Each of us human beings carries two genes that cause us to have an aversion to bitterness. These genes (the tas2r38 genes, in case you were wondering) are present because long, long ago, when we were all hunters and gatherers, these genes developed in people as a protective mechanism, to help us avoid poisonous berries and plants and so forth. There are two different versions of this gene, and one version is much more sensitive to bitterness than the other. If a person has one or both of these genes in the more sensitive category, that person will be very apt to be more sensitive to bitter tastes than someone with both of these genes in the less sensitive category. And, studies show that a large majority of kids have at least one of these sensitive genes.
But wait, there’s more. Even though most people are born with at least one of the more sensitive genes, they do seem (by and large) to outgrow any heightened aversions to vegetables and bitterness in general. Though, of course, some do not (nod to Anderson Cooper). This may be the result of various cultural and ethnic influences over time. Another theory revolves around the fact that while we are all born with more than 10,000 taste buds, the number of these reduces dramatically to about three thousand once full adulthood is reached. This means that their greater number of taste buds causes kids to be hypersensitive to strong flavors, while adult palates aren’t as easily overwhelmed.
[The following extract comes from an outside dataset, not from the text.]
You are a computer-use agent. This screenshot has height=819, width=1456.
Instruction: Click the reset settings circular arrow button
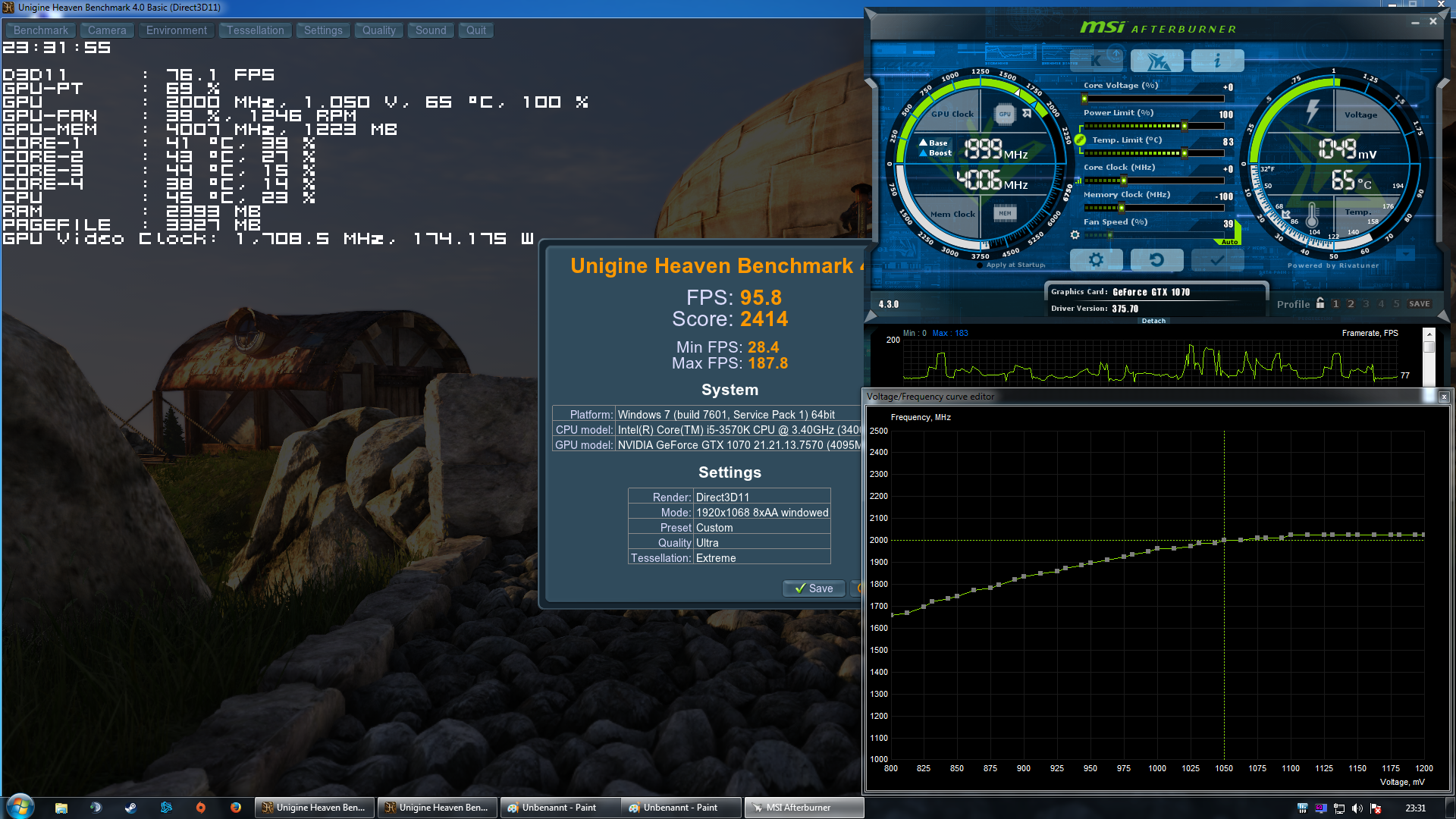pos(1156,260)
And aside from the science, there’s just some pervasive expectation, on the part of both adults and kids, that children and vegetables are going to butt heads. Here are some tips that might help:
- Start with small portions; don’t overwhelm kids with a heap of sauteed spinach
- Remember carryover cooking (the fact that foods continue to cook even after you’ve removed them from the heat), and stop cooking the vegetables just before they are to your liking
- Use a bit of fat and salt in your preparation method
- Explore the boundaries of your patience, and try not to put too much pressure on the situation
Some more good thoughts about vegetables can be found in Julia Moskin’s “Raw Panic” article that just ran in the New York Times.
And here, two cooking techniques (fancy word for cooking methods) that are especially helpful:
- Sauteeing vegetables quickly in a bit of butter or oil, and shallot or onion, then adding a bit of liquid (water, broth, etc) and covering the pan, allowing it to steam until cooked through, and the little bit of fat becomes a light glaze. A bit of crumbled bacon doesn’t hurt either.
- Roasting vegetables tossed with olive oil and salt at a high temperature until a bit caramelized, thus bringing out the natural sugars in the vegetables.
And finally, there is the Serenity Prayer, if you find that helpful.